** BEGIN DATA ROWS **

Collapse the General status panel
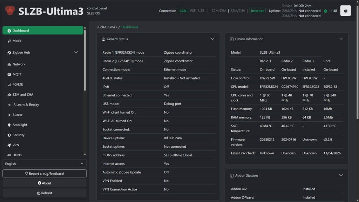[x=212, y=39]
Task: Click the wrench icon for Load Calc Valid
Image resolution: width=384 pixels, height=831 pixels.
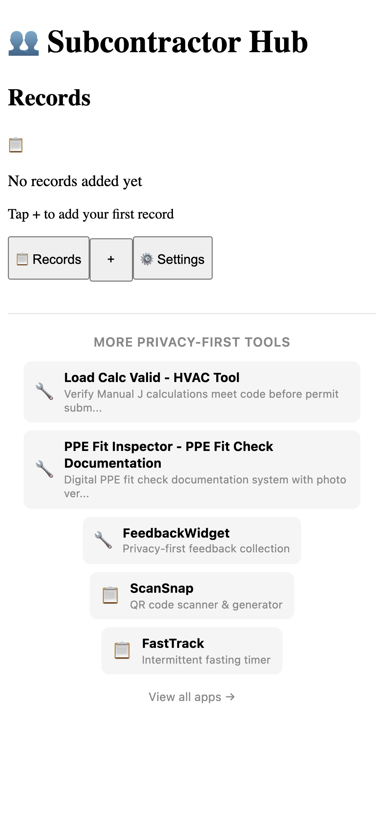Action: (45, 394)
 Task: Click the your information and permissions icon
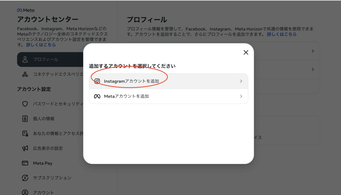point(25,134)
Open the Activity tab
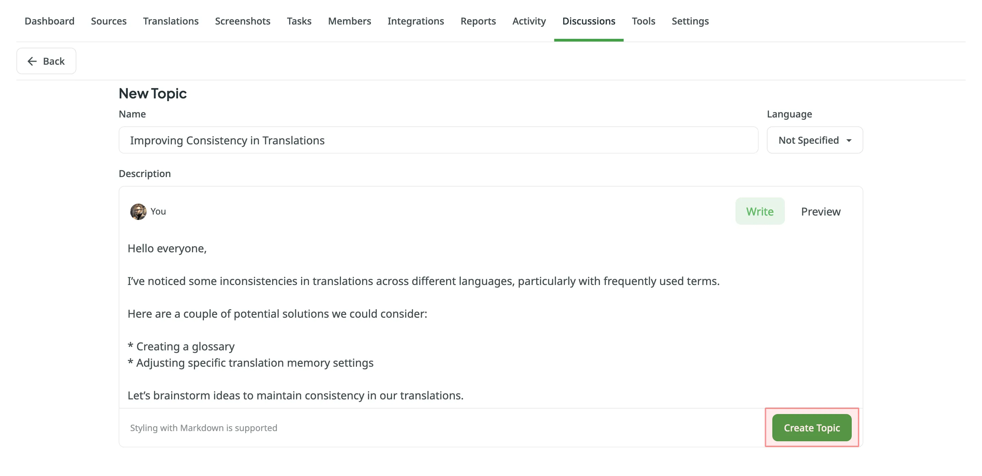Image resolution: width=982 pixels, height=476 pixels. pyautogui.click(x=529, y=21)
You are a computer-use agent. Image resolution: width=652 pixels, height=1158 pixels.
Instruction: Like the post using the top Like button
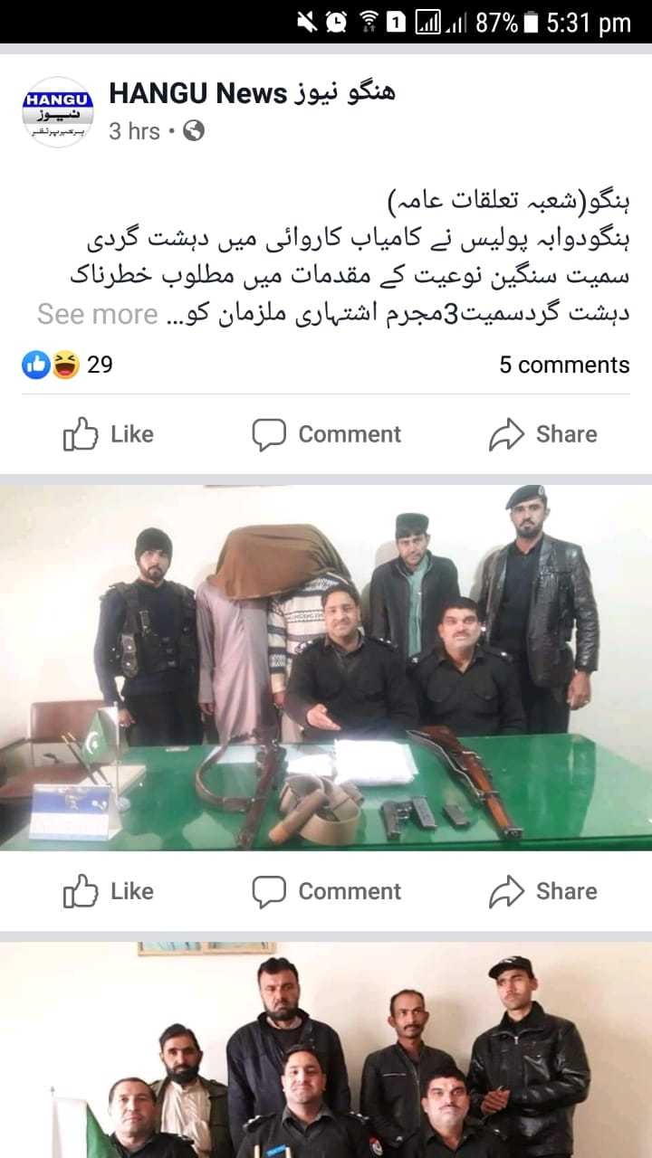[109, 434]
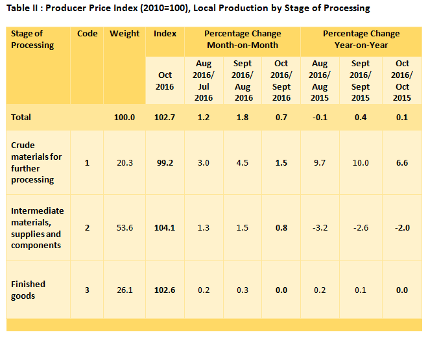Select the Finished goods index value 102.6
The image size is (428, 341).
(x=165, y=290)
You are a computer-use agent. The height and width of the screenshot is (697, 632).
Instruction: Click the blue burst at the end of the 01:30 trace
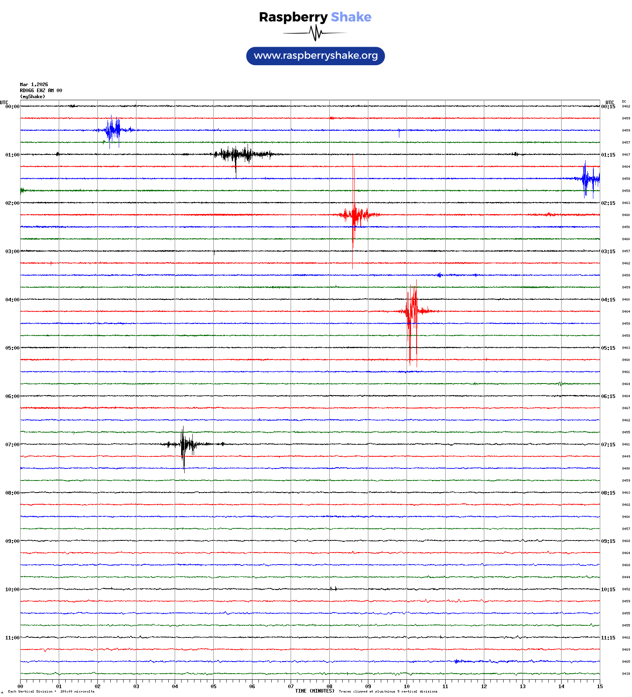589,179
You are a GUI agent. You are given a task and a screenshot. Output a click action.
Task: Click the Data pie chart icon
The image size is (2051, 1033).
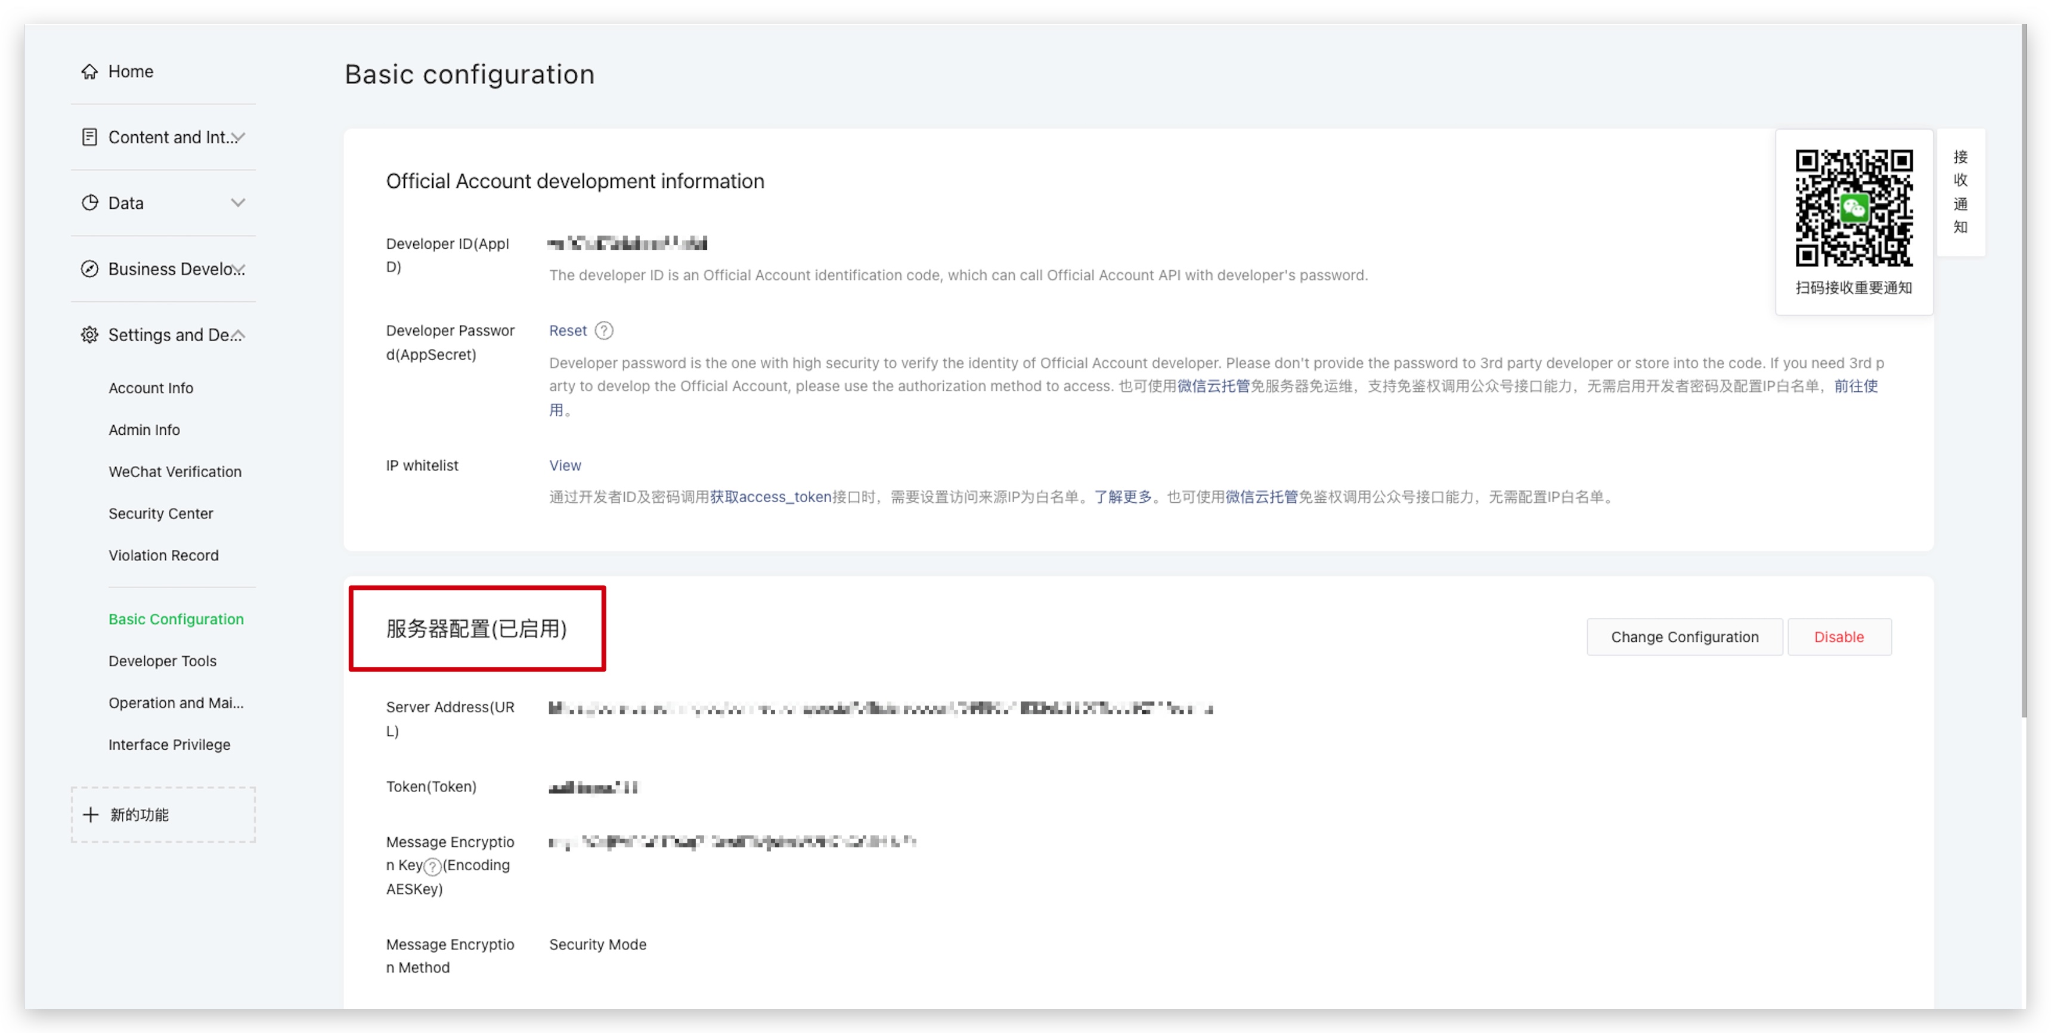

** END DATA ROWS **

**GIVEN INSTRUCTION**.
Filter the records above down to the lines that contain the word "icon", matching case exactly, and copy each of those lines.

**EXERCISE SOLUTION**.
Task: Click the wrench icon for Load Calc Valid
 Task: Click the your information and permissions icon
Task: Click the Data pie chart icon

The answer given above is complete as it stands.